The fact is, however, that an investment, particularly a new one, is an emotional event. Once you are in the swing of the activity it is important to be as detached as possible, but when it comes to something new it is ferociously difficult to part with the dough, so any excuse and you’ll just wait. Brexit really is a spectacularly good excuse!

So that is why the market seems to be treading water, but as mentioned above, consumers are still ‘at it’ and stocks are being run down. What that means is that once the skies clear everyone will be replenishing their inventory and the market will start its next rally. It is a bit like this towards the end of a consolidation phase. Merchants effectively go on risk every time they put something on the shelf, so when demand is thin there is less incentive to stock up.

Low stock levels plus rising demand equals next leg of bull market, so the canny investor makes what they hope is an educated guess and pre-empts all this, leading to healthy returns, but the Brexit signpost points to diametrically opposite conclusions for sterling so everyone has an excuse to wait.

One region we should all be looking closely at currently is Napa Valley which is in a very rich vein of on-vintage form. It is quite unusual to get fabulous vintages in consecutive years, like the 2009s and 2010s in Bordeaux, but Napa Valley has reeled off four in the past five years. Having taken a bath in 2011, from 2012 to 2016 the regional vintage scores have been 96 98 93 97 and 98.

This is giving the likes of Opus One and Dominus the chance to create a series of truly memorable wines, and Dominus in particular is taking it in both hands. Over those five years its individual wine scores have been 98+, 100, 97, 100 and 100. This is a quite splendid run, and will eventually be recognised in the market place. We say ‘eventually’ because the market has been slow to acknowledge the Dominus quality.

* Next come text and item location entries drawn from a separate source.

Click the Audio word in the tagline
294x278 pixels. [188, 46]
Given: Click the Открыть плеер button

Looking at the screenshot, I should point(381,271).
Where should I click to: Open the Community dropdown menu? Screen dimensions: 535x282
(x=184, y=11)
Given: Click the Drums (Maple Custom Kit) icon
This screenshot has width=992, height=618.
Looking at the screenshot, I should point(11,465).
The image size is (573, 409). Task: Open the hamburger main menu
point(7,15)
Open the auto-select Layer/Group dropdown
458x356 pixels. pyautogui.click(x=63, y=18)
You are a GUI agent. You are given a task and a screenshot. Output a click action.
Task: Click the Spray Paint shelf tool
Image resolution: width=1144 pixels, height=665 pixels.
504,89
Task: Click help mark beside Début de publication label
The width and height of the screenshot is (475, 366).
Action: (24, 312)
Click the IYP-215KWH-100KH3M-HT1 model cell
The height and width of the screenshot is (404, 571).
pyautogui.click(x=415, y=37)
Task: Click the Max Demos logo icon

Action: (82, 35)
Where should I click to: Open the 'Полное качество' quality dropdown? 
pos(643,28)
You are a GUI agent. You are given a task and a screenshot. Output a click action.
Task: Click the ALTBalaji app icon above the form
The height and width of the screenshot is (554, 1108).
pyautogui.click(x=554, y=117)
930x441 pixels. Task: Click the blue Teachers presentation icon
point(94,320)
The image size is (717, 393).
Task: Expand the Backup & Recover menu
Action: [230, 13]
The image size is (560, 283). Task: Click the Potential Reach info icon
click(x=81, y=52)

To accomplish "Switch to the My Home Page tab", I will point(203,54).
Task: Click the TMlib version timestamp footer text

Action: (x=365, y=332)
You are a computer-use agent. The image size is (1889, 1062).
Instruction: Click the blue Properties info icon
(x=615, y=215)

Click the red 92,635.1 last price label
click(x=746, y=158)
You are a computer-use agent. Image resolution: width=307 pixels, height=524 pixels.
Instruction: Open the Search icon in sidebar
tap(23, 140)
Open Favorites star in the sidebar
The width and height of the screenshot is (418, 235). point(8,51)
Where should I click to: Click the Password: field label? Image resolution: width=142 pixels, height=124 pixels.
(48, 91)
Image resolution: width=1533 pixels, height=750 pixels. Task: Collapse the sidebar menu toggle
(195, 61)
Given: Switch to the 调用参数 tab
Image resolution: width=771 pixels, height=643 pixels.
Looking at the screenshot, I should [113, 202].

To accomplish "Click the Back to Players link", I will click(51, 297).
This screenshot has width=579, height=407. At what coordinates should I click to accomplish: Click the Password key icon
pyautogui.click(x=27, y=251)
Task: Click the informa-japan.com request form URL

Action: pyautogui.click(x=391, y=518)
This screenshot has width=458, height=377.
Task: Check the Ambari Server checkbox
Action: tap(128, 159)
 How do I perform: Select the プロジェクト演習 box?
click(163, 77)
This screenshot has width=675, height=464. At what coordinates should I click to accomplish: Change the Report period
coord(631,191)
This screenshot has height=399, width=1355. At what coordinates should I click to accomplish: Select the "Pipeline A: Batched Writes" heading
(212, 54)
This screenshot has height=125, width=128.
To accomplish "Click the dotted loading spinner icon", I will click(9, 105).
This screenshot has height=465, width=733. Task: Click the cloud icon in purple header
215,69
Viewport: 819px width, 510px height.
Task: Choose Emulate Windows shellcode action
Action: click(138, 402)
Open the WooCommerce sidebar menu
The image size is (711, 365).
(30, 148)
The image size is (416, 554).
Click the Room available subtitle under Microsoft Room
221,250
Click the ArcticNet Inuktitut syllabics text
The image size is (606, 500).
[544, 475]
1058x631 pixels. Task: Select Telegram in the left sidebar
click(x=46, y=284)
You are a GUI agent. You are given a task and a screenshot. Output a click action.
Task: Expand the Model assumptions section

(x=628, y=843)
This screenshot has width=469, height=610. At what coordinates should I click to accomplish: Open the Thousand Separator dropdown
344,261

We have written several times in the past about the scores favouring Dominus but the prices favouring Opus One, yet since we accept that we have no idea when this relationship will change we cannot recommend massively overweighting Dominus at the expense of Opus. That said it is surely difficult to argue against the recent Dominus trend, so we are very happy to include their wines particularly if they offer good relative value against their own other vintages.

To that end we currently strongly recommend Dominus 2012 at £1,930 per case of 12, and we will be keeping a sharp eye out for the release price of the wonderful 2016 come May this year. Writing for Parker’s The Wine Advocate Lisa Perrotti-Brown MW says that if she could have given a score of more than 100 points for it, she would have done so!

Philip Staveley is head of research at Amphora Portfolio Management. After a career in the City running emerging markets businesses for such investment banks as Merrill Lynch and Deutsche Bank he now heads up the fine wine investment research proposition with Amphora.